By Pat Garofalo
In a New York Times op-ed today, billionaire investor Warrenn Buffett renewed his oft-made call for tax increases on the ultra-wealthy. “While the poor and middle class fight for us in Afghanistan, and while most Americans struggle to make ends meet, we mega-rich continue to get our extraordinary tax breaks,” he wrote. “My friends and I have been
coddled long enough by a billionaire-friendly Congress. It’s time for our government to get serious about shared sacrifice.”

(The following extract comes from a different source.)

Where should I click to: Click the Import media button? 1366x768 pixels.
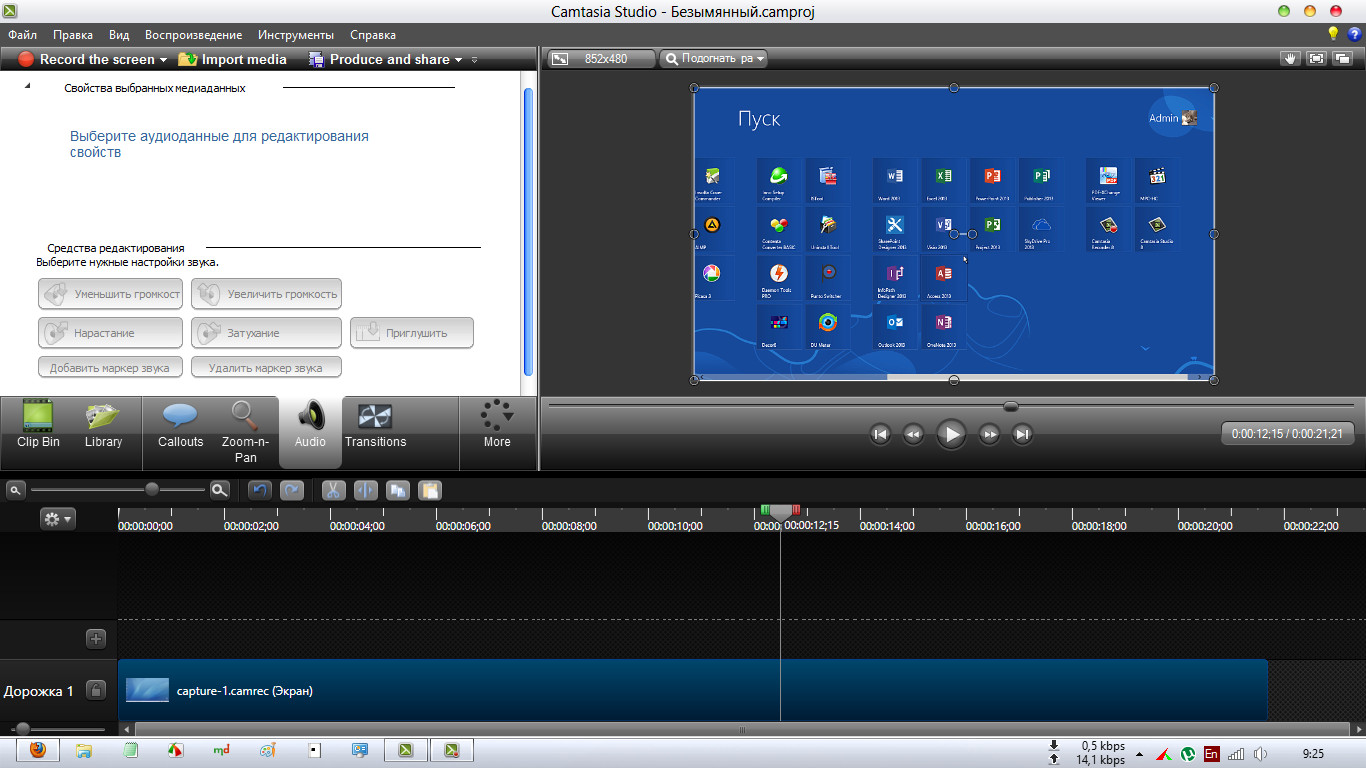(233, 59)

Today, 2012 GOP presidential contender Mitt Romney — who has a personal net worth
between $190 million and $250 million — rejected that argument. Reprising a version of his “
corporations are people” argument from last week, Romney claims that Buffett’s taxes are higher than he says they are because he, as a business owner, bears the burden of the corporate income tax. (This argument comes from a piece by the Wall Street Journal’s Stephen Moore, who explicitly believes that
the poor need to pay higher taxes to finance tax cuts for the rich.) Romney went on to claim that raising taxes on the wealthy would actually be a tax increase on small businesses:
Look, I know there are some who say “let’s just tax the rich.” Let’s raise the taxes on the rich…Businesses, small businesses. Are you a sub-S corporation or a c-corp? For those that aren’t familiar with that, that means that his business pays personal income tax. He’s taxes at the personal income tax rate.So if we raise taxes on wealthy people, that means businesses see their taxes go up. I don’t want to raise taxes on employers.